Way to bridge two outgoing TCP connections in order to bypass firewalls and NAT

networkingtcp

We're all familiar with the problem of port-forwarding and NAT: if you want to expose something to accepting an incoming connection, you need to configure port-forwarding on the router or conjure up some other black magickery to "punch holes" in the firewall using UDP or something. I'm fairly new to the whole "hole-punching" concept so could someone explain how it works?

Essentially, I'd like to understand how hole-punching would work and the theory behind it, as well as if two TCP connections could be bridged via a third party. Since there's no issue with outgoing TCP connections since it's handled with NAT, could a third party bridge the connections so that the two parties are still connected but without the bandwidth cost of traffic going through the third party?

Best Answer

This is not really a stackoverflow thing, but it certainly can be done and I have written programs to do it.

Essentially you have a program, I will describe the threaded solution. Two threads accept (same port, different ports, whatever). When both threads have a connection, they enter a mode where they read from their socket and write to the other socket.
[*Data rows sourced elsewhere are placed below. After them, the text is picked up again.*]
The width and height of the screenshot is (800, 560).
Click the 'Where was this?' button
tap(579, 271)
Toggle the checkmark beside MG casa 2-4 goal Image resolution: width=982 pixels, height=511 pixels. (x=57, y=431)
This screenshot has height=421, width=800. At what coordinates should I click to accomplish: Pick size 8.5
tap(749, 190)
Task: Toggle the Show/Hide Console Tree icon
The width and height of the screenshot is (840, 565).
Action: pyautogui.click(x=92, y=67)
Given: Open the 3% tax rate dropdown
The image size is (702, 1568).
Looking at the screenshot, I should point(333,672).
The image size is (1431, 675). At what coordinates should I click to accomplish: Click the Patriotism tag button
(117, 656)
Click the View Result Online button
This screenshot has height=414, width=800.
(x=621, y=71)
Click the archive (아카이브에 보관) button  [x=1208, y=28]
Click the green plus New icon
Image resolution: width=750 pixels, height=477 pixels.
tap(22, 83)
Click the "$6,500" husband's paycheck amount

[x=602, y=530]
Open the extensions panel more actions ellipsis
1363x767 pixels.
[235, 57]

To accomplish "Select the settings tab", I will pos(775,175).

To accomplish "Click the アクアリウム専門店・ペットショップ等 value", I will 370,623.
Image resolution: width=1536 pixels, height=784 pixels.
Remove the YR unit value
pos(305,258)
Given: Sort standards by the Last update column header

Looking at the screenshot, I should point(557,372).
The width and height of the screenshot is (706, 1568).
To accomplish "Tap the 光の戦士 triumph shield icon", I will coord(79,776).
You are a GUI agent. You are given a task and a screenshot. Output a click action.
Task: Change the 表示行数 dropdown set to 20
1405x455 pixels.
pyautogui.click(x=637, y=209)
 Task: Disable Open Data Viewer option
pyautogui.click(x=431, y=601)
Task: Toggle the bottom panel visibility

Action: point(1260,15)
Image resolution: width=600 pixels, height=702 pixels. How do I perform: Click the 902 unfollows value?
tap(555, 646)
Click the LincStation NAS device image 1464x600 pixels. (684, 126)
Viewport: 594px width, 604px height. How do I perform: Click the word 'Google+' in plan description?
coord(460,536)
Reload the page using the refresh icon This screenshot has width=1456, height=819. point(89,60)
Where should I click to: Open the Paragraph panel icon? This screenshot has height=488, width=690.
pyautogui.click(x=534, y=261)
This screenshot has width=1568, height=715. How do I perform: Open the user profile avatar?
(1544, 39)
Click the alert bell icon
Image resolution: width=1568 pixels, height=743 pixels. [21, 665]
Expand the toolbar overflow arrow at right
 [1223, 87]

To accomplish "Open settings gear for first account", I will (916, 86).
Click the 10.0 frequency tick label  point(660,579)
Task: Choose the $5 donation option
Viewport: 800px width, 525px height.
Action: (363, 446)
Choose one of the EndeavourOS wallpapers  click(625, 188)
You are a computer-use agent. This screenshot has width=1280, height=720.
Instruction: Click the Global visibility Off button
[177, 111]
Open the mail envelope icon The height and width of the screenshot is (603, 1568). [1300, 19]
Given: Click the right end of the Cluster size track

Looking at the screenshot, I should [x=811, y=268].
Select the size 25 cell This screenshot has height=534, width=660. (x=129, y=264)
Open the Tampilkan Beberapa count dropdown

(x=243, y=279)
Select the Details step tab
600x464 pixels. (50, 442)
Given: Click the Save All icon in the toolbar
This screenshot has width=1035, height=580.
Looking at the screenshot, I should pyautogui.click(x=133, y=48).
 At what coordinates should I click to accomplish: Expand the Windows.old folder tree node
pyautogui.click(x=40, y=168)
When one receives EOF the other is shutdown() so that half-open connections are supported.

Simple and easy.

Karl makes a good point that I misread the question. He didn't want the traffic going through a third party. Well, this is a solvable problem. If you have outbound UDP connectivity without source port mapping, you can arrange for both parties to send a UDP packet which would then allow UDP connectivity back and forth. Run something like openvpn over that UDP channel and you are all set.

If you do not have UDP connectivity, then you realistically can only do it if you can observe the external traffic (post NAT) and have access to a third party who can forge arbitrary packets. That third party can forge a SYN-ACK in both directions and both sides would think the other was the server. This does not work if the source port is changed by both NAT systems since the other party cannot deterministically figure out the proper destination port to use.